3. Results and Discussion

The proposed methods were verified using three basic parameters affecting the process of milling: wood species, thickness of the removed layer and feed rate. The results are shown in detail in the following tables and graphs. Temperature data are in the form of UxRy, where x is a numerical value of thickness of the removed layer (1, 3 resp. 5 mm) and y is a value of feed rate (1, 2, 3, 4 or 5 m/min). Each of the three wood species (English oak, European beech, Norway spruce) was measured individually. The results are in Table 1, Table 2, Table 3, Table 4, Table 5 and Table 6.

Absolute values of the tool temperature recorded in the process of machining of solid wood are shown in Figure 2. Following the graphs, it can be seen that there is an increase in the temperature when the thickness of the removed layer increases. Observing all three types of wood species, the same trend relating to the size of removed chips is noted. Nominal chip thickness increases when the thickness of removed layer increases. Friction which is a source of heat and results in higher tool temperature increases as well.

The other fact observed in the experiment is that the tool temperature decreases with the increase in the feed rate.

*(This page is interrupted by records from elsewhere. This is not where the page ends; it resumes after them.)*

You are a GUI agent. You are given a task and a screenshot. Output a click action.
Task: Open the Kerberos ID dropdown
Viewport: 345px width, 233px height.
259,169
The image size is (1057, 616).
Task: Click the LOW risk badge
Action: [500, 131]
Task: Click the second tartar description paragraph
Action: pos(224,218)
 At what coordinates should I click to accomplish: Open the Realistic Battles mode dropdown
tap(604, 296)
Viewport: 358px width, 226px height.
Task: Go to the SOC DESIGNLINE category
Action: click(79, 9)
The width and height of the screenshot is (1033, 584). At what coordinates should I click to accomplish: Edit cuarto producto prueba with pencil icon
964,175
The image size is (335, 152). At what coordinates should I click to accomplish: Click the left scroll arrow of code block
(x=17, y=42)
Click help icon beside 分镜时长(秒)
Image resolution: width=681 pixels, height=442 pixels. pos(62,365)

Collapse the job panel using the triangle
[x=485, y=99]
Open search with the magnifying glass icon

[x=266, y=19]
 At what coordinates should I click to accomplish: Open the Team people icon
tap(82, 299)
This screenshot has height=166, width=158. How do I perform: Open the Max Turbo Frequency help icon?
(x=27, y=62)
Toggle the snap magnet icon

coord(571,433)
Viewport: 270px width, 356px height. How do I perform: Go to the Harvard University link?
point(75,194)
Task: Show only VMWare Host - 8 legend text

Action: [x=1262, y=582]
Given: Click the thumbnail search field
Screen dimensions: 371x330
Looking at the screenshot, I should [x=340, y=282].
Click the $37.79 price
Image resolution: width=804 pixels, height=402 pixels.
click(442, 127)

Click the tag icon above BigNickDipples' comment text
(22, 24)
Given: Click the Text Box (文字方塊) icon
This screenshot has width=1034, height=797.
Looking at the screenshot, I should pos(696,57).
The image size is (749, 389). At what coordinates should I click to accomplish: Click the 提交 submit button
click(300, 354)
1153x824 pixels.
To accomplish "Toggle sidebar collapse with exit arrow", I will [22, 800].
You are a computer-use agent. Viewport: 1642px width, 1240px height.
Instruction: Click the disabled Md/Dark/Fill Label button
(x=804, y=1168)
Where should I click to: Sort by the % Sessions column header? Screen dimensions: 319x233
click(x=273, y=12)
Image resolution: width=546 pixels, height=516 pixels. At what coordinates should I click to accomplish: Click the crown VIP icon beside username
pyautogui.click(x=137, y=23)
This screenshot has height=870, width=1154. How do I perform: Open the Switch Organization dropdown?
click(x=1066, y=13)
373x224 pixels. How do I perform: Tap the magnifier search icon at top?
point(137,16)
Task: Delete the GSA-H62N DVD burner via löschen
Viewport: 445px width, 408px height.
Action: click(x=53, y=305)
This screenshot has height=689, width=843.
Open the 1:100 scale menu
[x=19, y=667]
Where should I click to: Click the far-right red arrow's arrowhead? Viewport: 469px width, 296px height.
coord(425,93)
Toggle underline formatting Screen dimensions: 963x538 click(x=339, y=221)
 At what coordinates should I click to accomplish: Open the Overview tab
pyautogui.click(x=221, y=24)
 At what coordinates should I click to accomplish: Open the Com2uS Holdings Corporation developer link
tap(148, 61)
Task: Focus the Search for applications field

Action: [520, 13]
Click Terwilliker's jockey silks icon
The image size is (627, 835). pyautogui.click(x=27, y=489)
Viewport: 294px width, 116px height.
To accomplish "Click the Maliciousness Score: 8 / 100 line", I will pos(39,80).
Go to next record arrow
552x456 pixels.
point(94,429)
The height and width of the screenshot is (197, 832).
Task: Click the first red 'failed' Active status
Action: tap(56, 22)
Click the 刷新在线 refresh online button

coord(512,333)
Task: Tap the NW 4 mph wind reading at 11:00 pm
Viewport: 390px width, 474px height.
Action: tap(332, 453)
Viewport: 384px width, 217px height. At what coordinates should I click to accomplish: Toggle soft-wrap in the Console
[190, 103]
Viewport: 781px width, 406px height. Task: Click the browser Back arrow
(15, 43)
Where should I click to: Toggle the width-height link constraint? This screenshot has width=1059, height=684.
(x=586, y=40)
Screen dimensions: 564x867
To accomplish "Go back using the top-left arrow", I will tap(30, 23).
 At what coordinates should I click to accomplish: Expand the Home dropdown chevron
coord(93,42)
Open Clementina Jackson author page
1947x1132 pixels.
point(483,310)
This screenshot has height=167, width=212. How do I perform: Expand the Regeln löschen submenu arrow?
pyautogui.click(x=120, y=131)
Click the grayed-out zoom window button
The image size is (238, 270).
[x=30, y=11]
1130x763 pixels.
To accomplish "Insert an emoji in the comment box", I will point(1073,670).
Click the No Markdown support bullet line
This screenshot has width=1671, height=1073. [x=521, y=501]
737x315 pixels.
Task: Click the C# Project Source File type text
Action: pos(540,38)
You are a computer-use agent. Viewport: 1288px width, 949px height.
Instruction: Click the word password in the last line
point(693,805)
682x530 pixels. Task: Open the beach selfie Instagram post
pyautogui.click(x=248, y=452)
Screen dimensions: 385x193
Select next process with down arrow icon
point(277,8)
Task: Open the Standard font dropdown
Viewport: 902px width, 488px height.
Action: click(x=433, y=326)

The findings can be seen in all measurements regardless the wood species or the thickness of removed layer. This trend is caused by the thermo-physical properties of wood. The value of wood thermal diffusivity is low (α = 0.10–0.50 × 10⁶ m²·s⁻¹ depending upon the anatomical direction and wood species). Therefore, the heat expansion resulting from friction between the tool and the surface is very slow. When the feed rate and the chip thickness is low, a thin wood layer with higher temperature due to previous cuts is cut with the tool. Higher tool as well as wood temperature is caused by further friction. When there is an increase in the feed rate, the chip thickness increases, too (Figure 3). Thus the thickness of layers cut with a tool increases, but the effect of the heat caused by previous cuts is not so significant. The fact that the tool temperature is affected, to a large extent, by direct friction can be considered the result. Therefore, the final tool temperature is lower.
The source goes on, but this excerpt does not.